# Data shown:
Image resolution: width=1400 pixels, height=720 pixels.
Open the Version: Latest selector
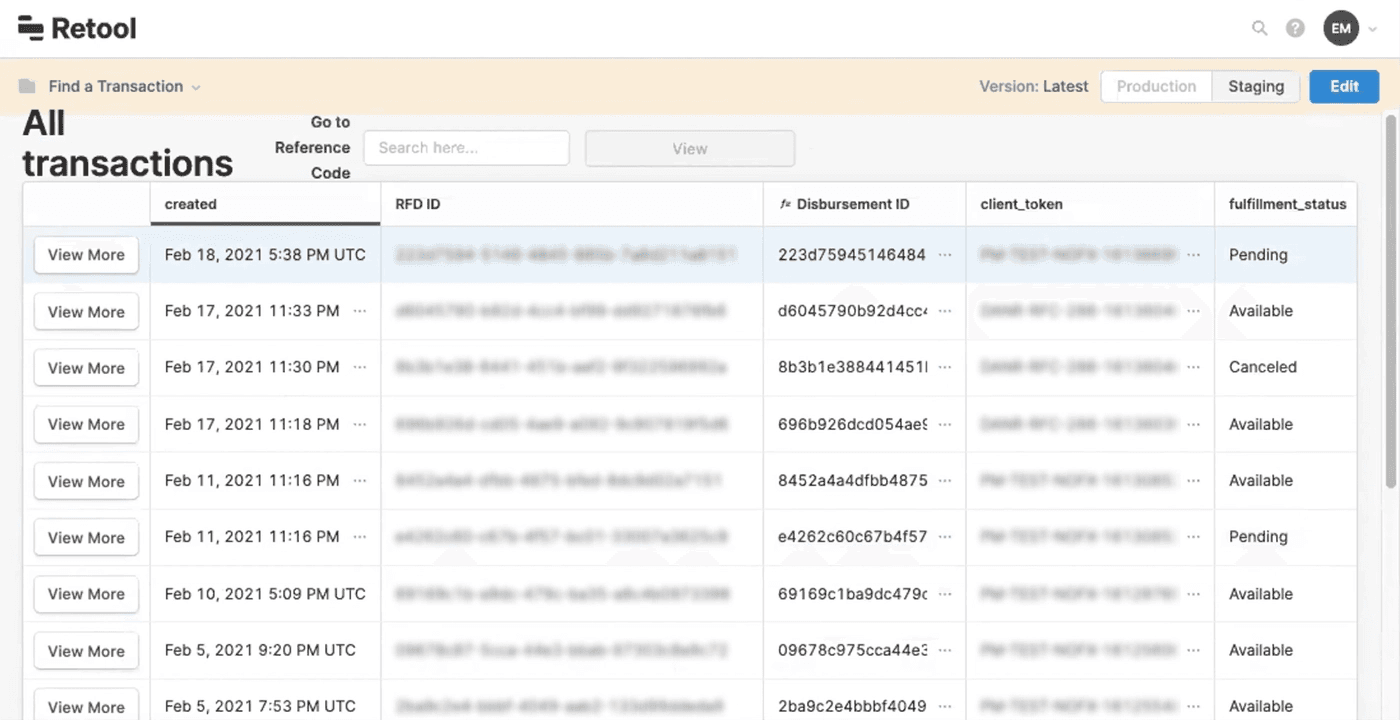coord(1034,86)
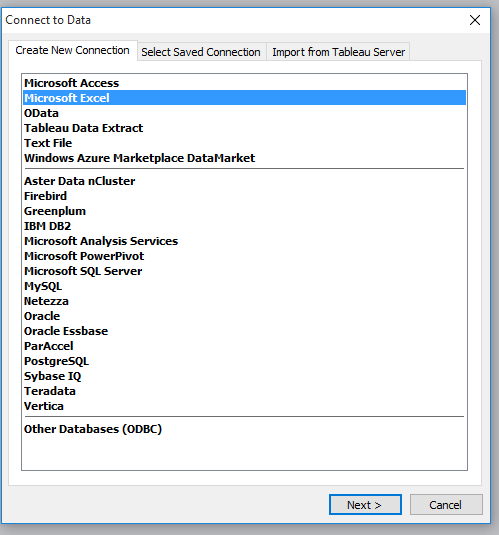Image resolution: width=499 pixels, height=535 pixels.
Task: Cancel the Connect to Data dialog
Action: pyautogui.click(x=446, y=505)
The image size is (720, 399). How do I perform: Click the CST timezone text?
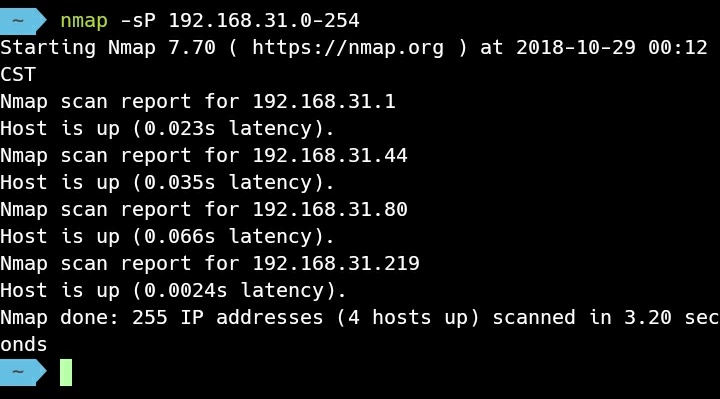[18, 74]
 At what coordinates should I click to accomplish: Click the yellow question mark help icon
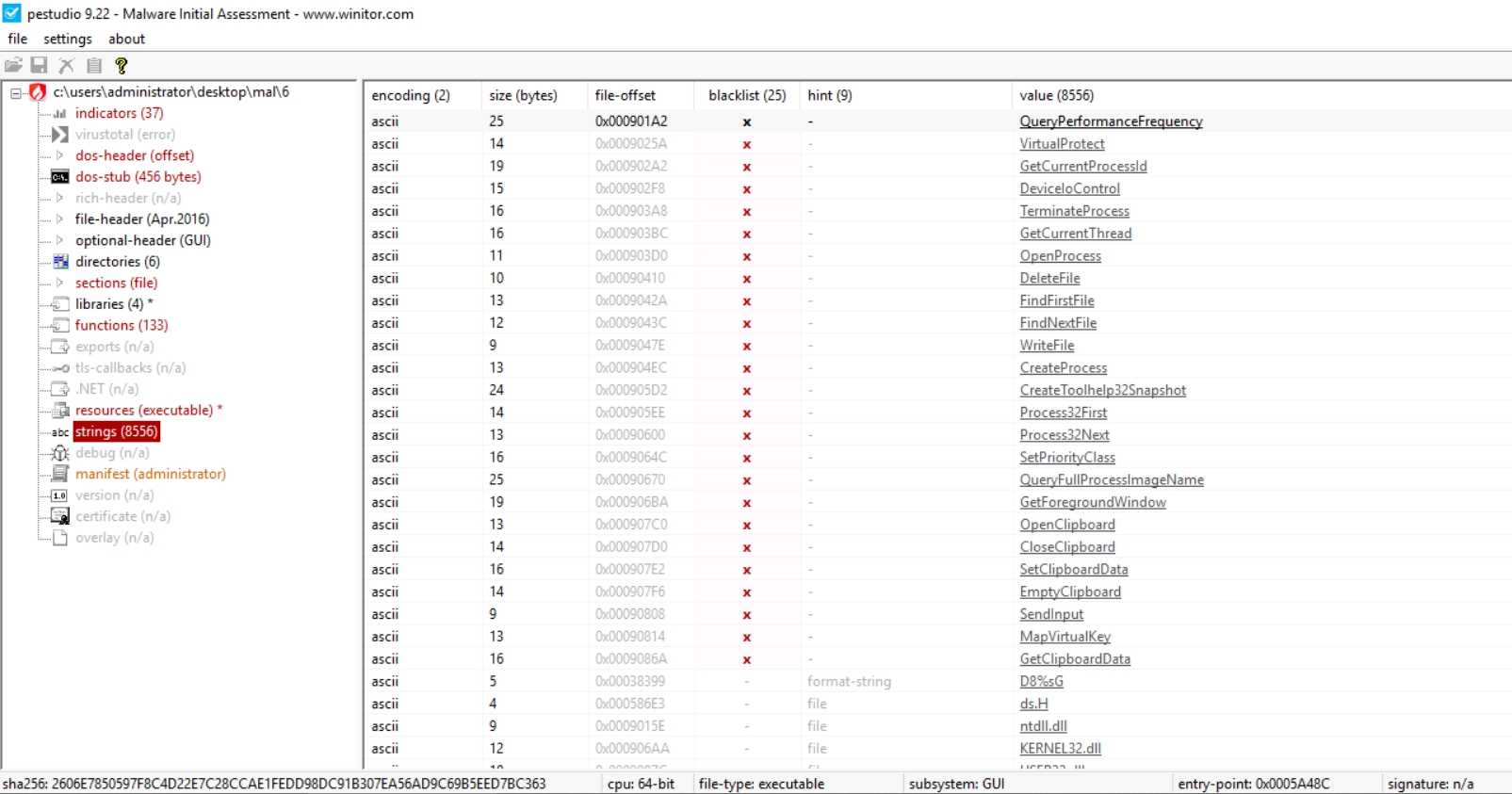[121, 65]
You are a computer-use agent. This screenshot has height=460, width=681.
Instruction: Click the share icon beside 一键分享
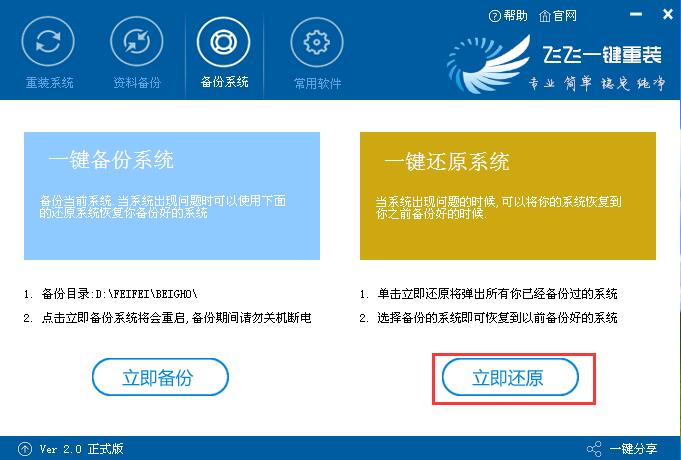click(x=594, y=449)
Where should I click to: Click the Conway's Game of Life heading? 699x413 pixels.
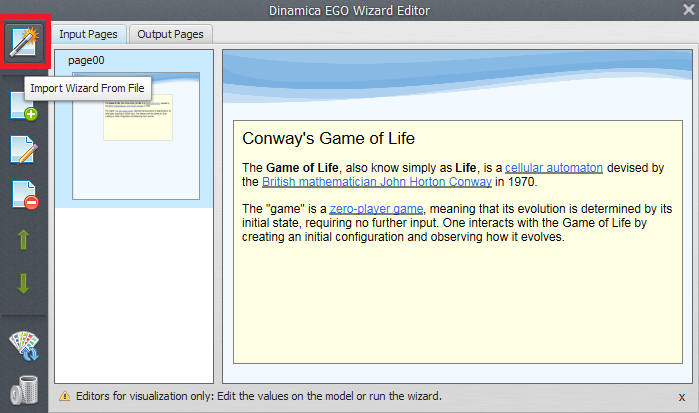328,138
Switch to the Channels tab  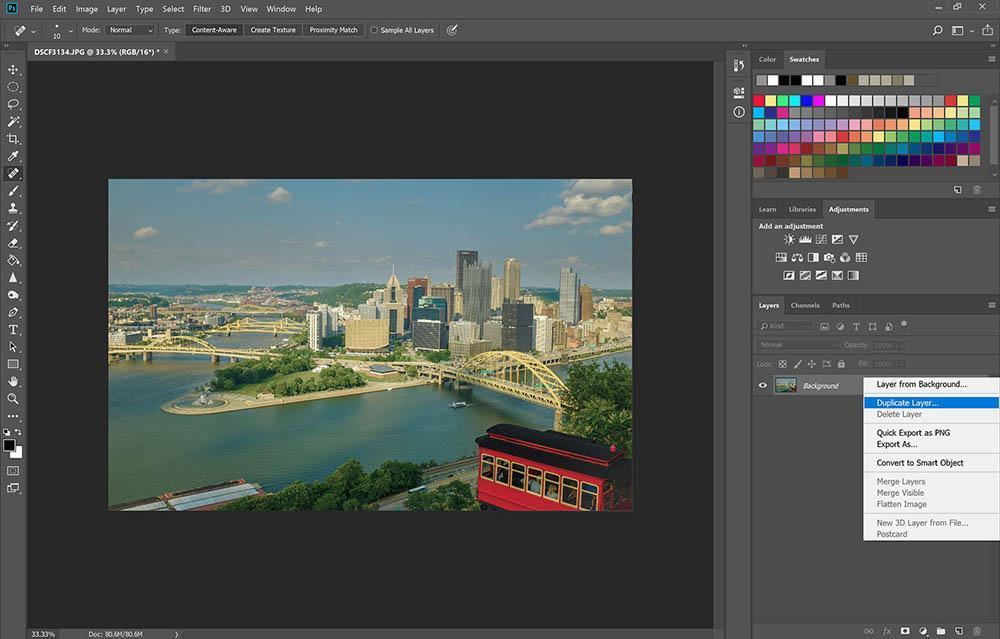804,305
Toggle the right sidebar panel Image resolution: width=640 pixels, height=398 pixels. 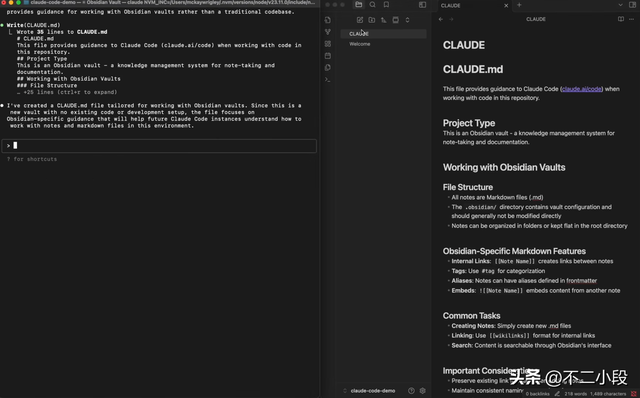tap(633, 5)
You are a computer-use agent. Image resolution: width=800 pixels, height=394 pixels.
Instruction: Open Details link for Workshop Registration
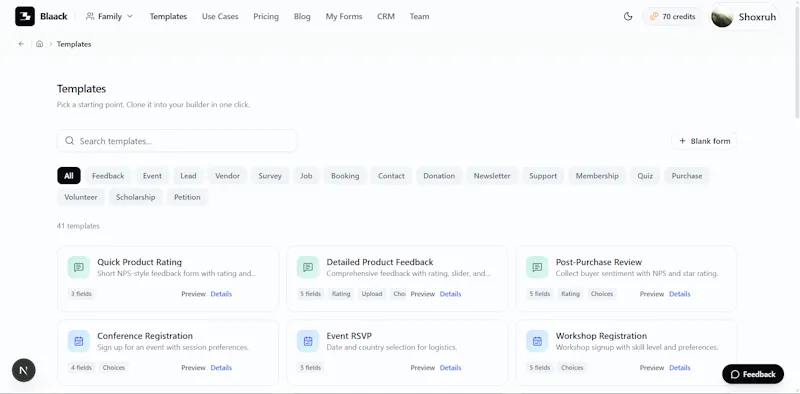pyautogui.click(x=680, y=367)
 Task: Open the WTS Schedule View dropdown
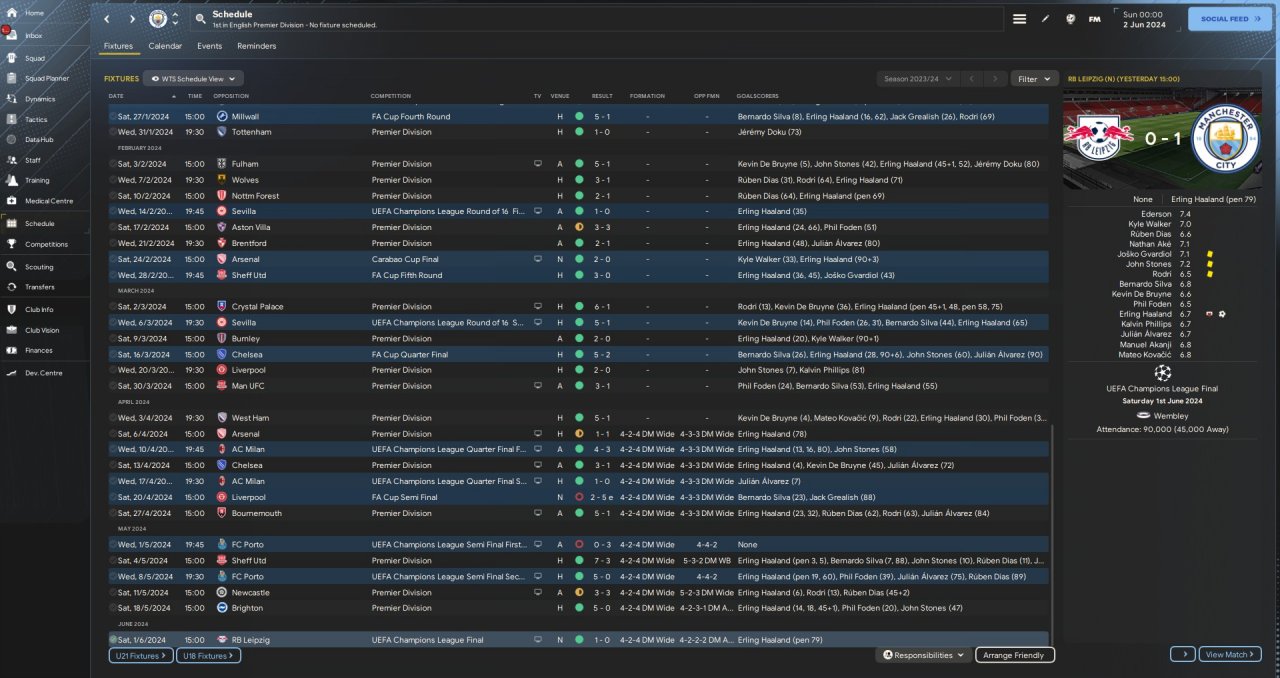click(193, 78)
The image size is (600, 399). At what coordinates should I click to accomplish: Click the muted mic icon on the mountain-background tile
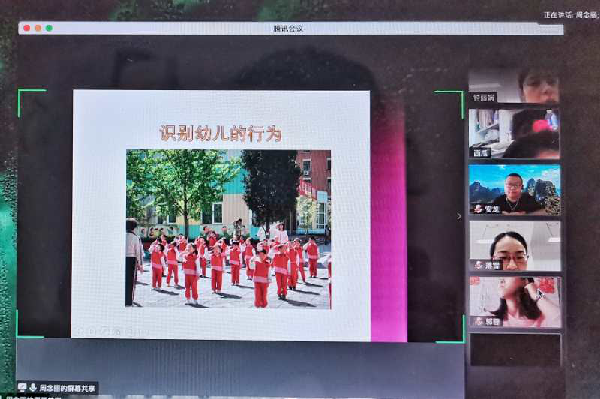[478, 208]
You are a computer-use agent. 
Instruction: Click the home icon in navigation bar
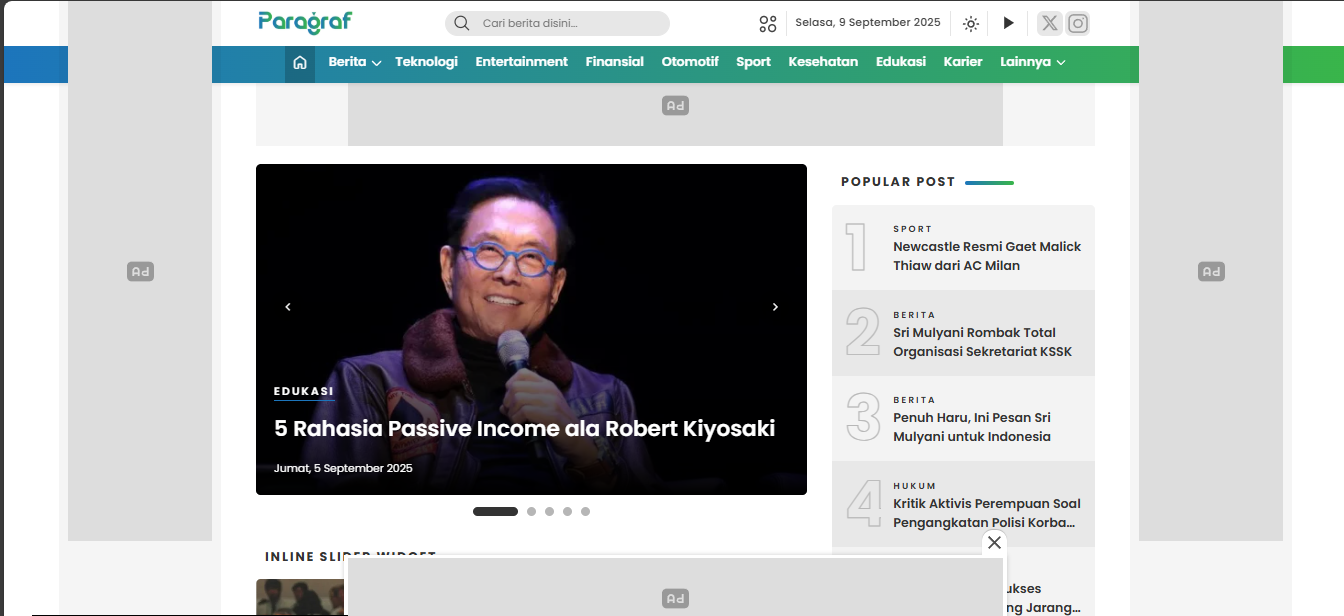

# Action item:
Look through the data above for the string "agent" and copy every line where it appears.

# Output below:
You are a computer-use agent. This screenshot has height=460, width=681.
You are a computer-use agent. Image resolution: width=800 pixels, height=394 pixels.
You are a computer-use agent. 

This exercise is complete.